The small boy stopped, seconds away from swiping dirt everywhere.
“Let’s wash your hands instead of wiping them on those shorts.”
“Sorry Grammie,” the small boy said with a sheepish grin.
“It’s ok. Cowboy.” His grandmother held out her hand. The small boy took it and they made their way up the stairs and entered the hall. Inside, they scooted to the washroom to scrub the dirt from the small boy’s fingernails.
Meanwhile, during the time the small boy and his grandmother busied themselves outside, the young mother entered the hall. It buzzed with activity. Children who’d arrived early with their mothers or other VBS volunteers chased each other around. “Settle down, quiet down, stop running” was heard from different corners of the room.
A woman and a young boy straightened chairs, making five rows. The pianist practiced at the old, upright piano. She cringed every time she played an out-of-tune note. Several other ladies sat at a craft table figuring out what supplies they needed for the day’s crafts.
Hellos greeted the young mother as she walked to a crib set up in the front far-left corner of the room. “Just come join us when you’re ready,” called a woman from the table.

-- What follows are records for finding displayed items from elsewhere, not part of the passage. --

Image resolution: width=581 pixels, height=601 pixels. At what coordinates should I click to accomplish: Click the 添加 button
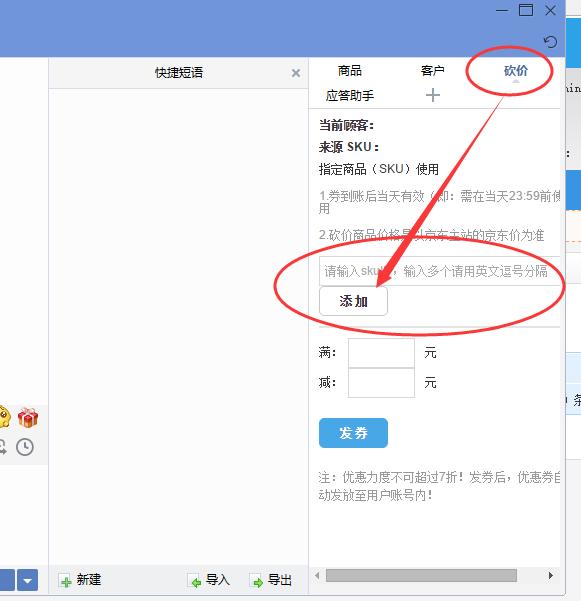[x=353, y=302]
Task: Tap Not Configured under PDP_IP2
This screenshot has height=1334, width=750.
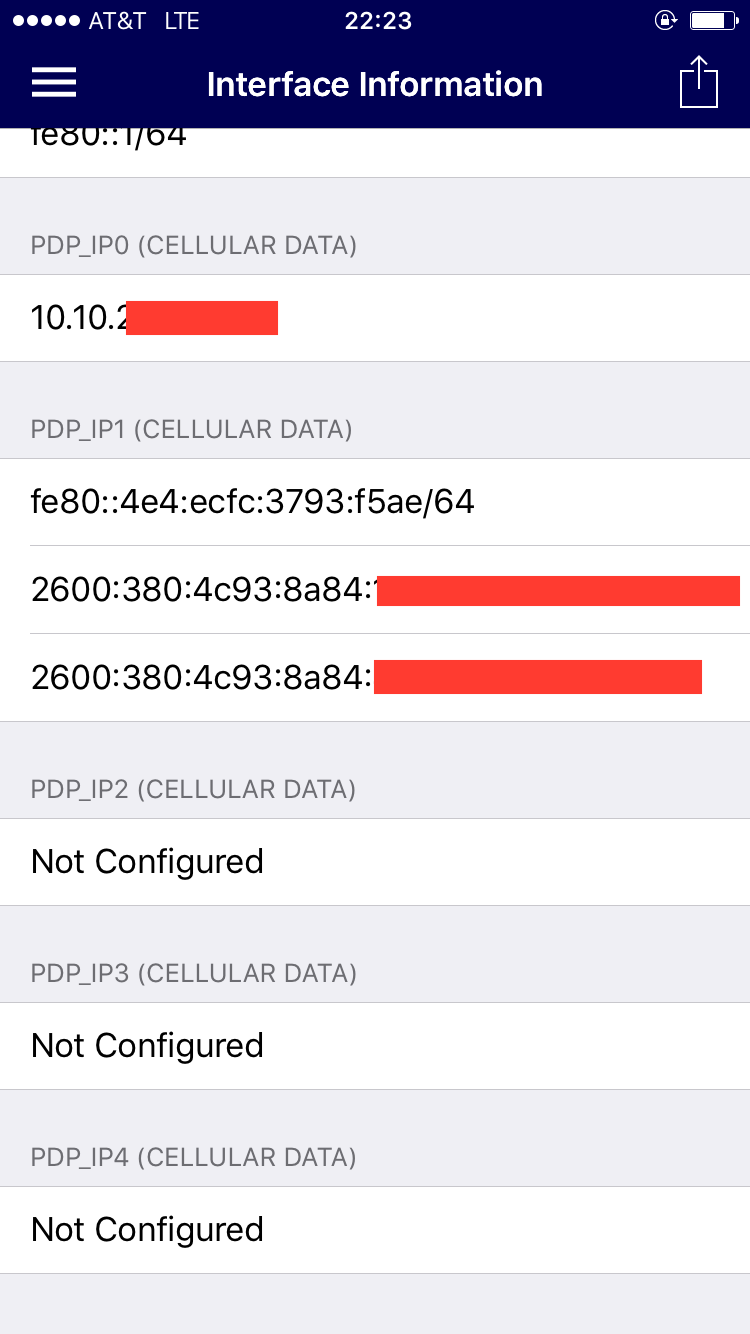Action: coord(374,862)
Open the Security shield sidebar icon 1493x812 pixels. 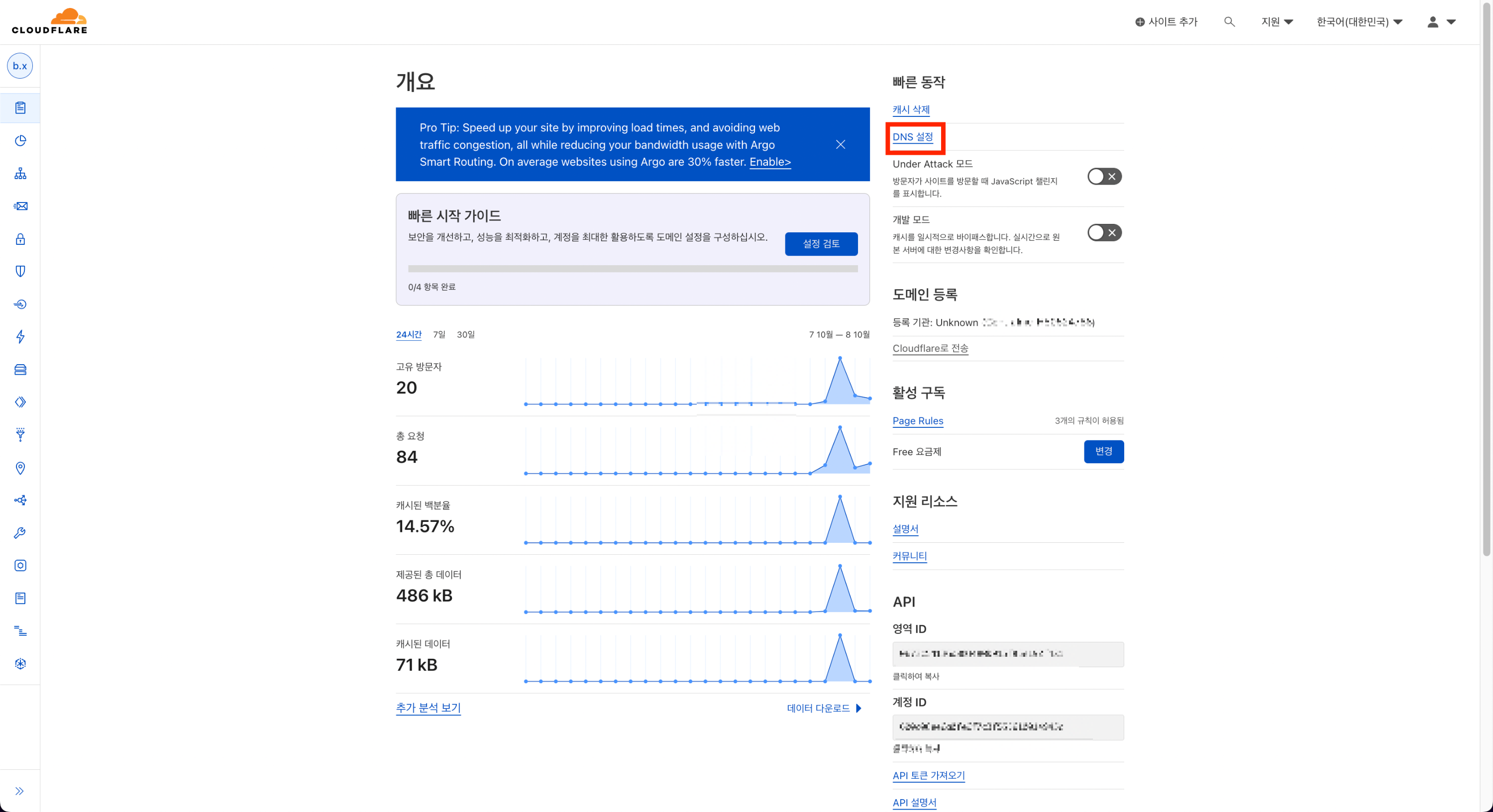(20, 271)
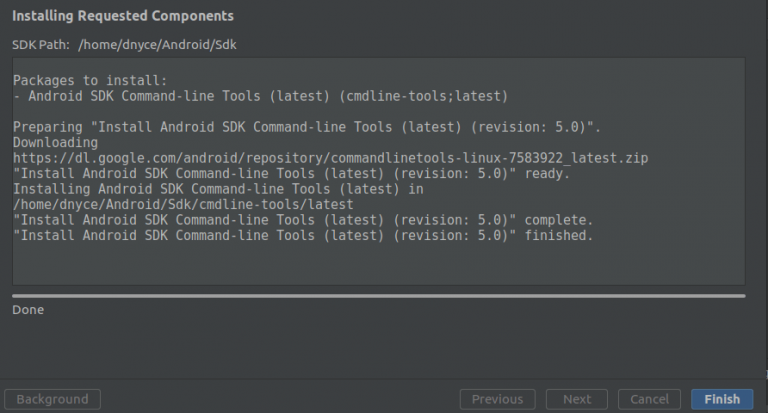Click the "Installing Requested Components" heading
This screenshot has width=768, height=413.
123,16
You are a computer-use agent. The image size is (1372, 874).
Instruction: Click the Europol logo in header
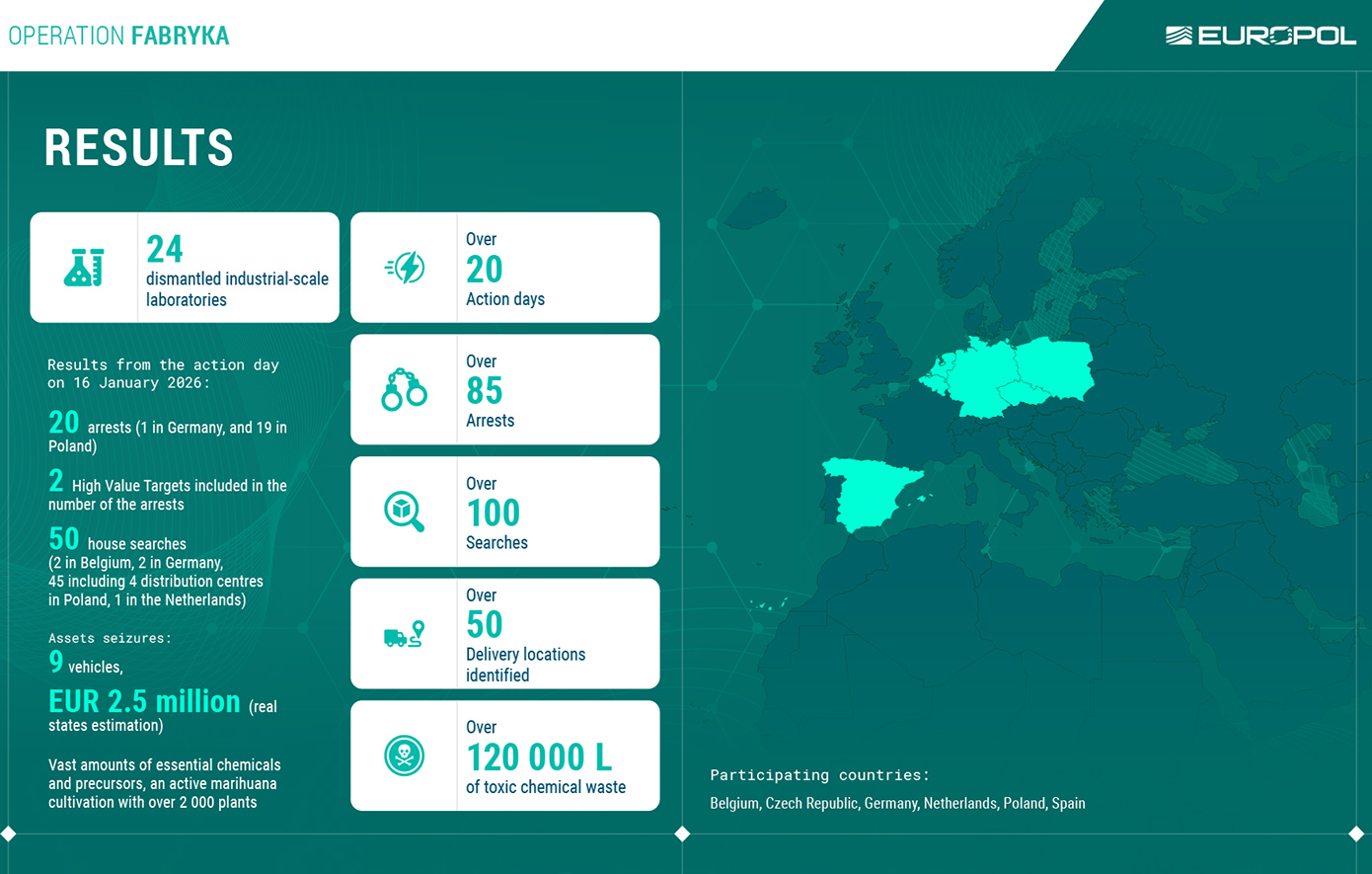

“Ok,” responded the young mother. She put the diaper bag down and hung the blanket over the crib railing.
A ten-year-old girl with thick, long, blond hair and clear blue eyes approached the young mother. “Hi Auntie, can I have her?” she asked, reaching for the infant.
“Sure,” the young mother handed the infant to the girl, her niece by marriage, then joined the women at the table. The young girl carried the infant to a chair and sat down. Placing the infant facing towards her on her lap, she told the infant some baby stories and sang baby songs. The sun shone through the gothic-arched windows. A chickadee on the windowsill chirped.
Promptly at 9:30 AM, the VBS leader stood on the stage and clapped her hands, “Let’s take our seats. We will start in a minute.” Children hustled to their chairs, each trying to get as close to front-and-center as possible.
The young mother walked over to where her niece entertained the infant, picked the infant up, and carried her to the crib. She grabbed the blue blanket. The infant’s large green eyes looked into the young mother’s brown ones as she reached for the satin edge of the blanket.
The young mother stared directly into her infant’s eyes, “Now, you be a good girl. And stay quiet.”
Outside a heavy cloud covered the sun, the room darkened.
The infant looked at the young mother, blinked in compliance, then lifted her hand, and plugged her mouth with her thumb. “Good girl,” the young mother kissed the infant’s chubby cheek.
In the darkened room, the small boy, his young cousin, and their grandmother each felt a shiver travel up their spine, as the hairs on their neck stood up. The grandmother shuddered. The small boy furrowed his brow, looked at his grandmother, then to his cousin. The young cousin frowned and watched as the young mother lay the infant down. The cloud passed and the sun lit the room again.
The infant watched the young mother walk away. She held the cool satin edge of the blue blanket next to her cheek and sucked her thumb. Observing the activities through the crib spindles, her eyelids grew heavy, and she fell asleep to children singing Jesus Loves Me.